Ces fonds serviront bien sûr à rénover nos musées, qui en ont besoin : le Grand Louvre est certes un établissement magnifique, mais certaines de ses salles n'accueillent pas le public comme il conviendrait et ne sont pas aussi bien adaptées que nous le souhaiterions à la conservation des oeuvres.

Ils permettront également l'enrichissement des collections, mais surtout leur restauration, d'autant qu'ils seront exonérés de tout prélèvement fiscal - ce point est essentiel -, comme l'État français s'y engage dans l'un des trois accords internationaux que nous examinons aujourd'hui.

Enfin, ces financements aideront à la fois à accélérer l'achèvement du Grand Louvre, dont certaines salles, je le répète, n'accueillent pas le public faute de pouvoir le faire dans de bonnes conditions, et à réaliser le projet Pyramide, qui doit permettre au Louvre de faire face au succès qu'a entraîné, depuis 1989, son extension.

Ils devraient contribuer également à créer en banlieue parisienne un centre commun de réserves pour le Louvre et le musée d'Orsay, entre autres musées, pour faire face à une éventuelle crue de la Seine mais aussi pour participer à la conservation des oeuvres, à leur restauration, à la recherche et à la formation des futurs restaurateurs.

Voilà cinq ans, le Sénat a mis en place une mission d'information sur la gestion des collections des musées, que je présidais et dont Philippe Richert était le rapporteur. Or nous avions constaté que les oeuvres n'étaient pas conservées de façon satisfaisante et que la recherche en la matière était insuffisante. À l'évidence, les sommes qui seront versées en contrepartie de ces accords internationaux permettront d'améliorer la situation.

En dernier lieu, l'accord international confirme la vocation universelle du musée qui sera créé à Abou Dabi et qui réalisera en quelque sorte le rêve d'André Malraux, dont je garde en mémoire les propos sur l'universalité des musées et des oeuvres.

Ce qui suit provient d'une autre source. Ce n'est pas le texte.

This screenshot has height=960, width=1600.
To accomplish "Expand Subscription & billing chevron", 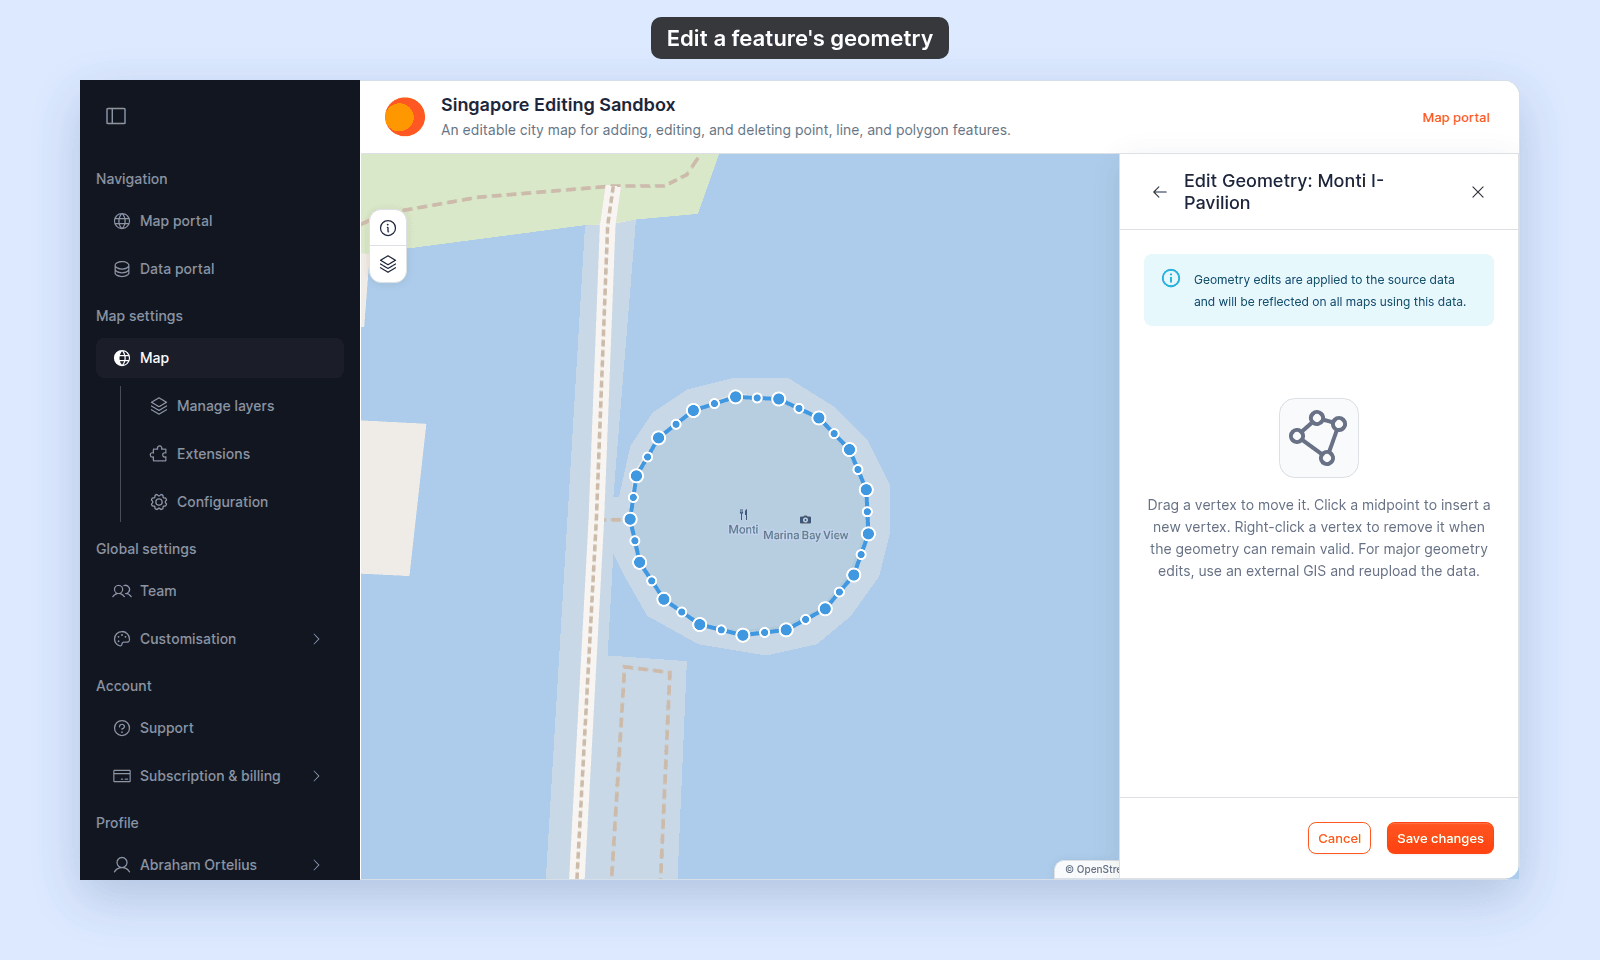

Il renfermera des oeuvres de toutes les périodes et de tous les pays, et c'est la France, à travers l'Agence France Museums et ses grands musées, qui aura en grande partie contribué à le mettre en place !

Enfin, je le répète, les Émirats Arabes Unis en général et Abou Dabi en particulier ont décidé de faire de la culture, de l'ouverture au monde et du dialogue entre les civilisations une priorité. Les Émirats comptent deux alliances françaises, quatre établissements d'enseignement français ainsi que, depuis maintenant près de deux ans, une antenne de la Sorbonne.

Mes chers collègues, nous souhaitons tous que se développe le dialogue entre l'Orient et l'Occident, et le musée d'Abou Dabi constitue à cet égard un projet exemplaire. Par là même, il jouera un rôle important en matière de relations internationales et répondra au souci que nous partageons tous de voir cette région du globe s'apaiser.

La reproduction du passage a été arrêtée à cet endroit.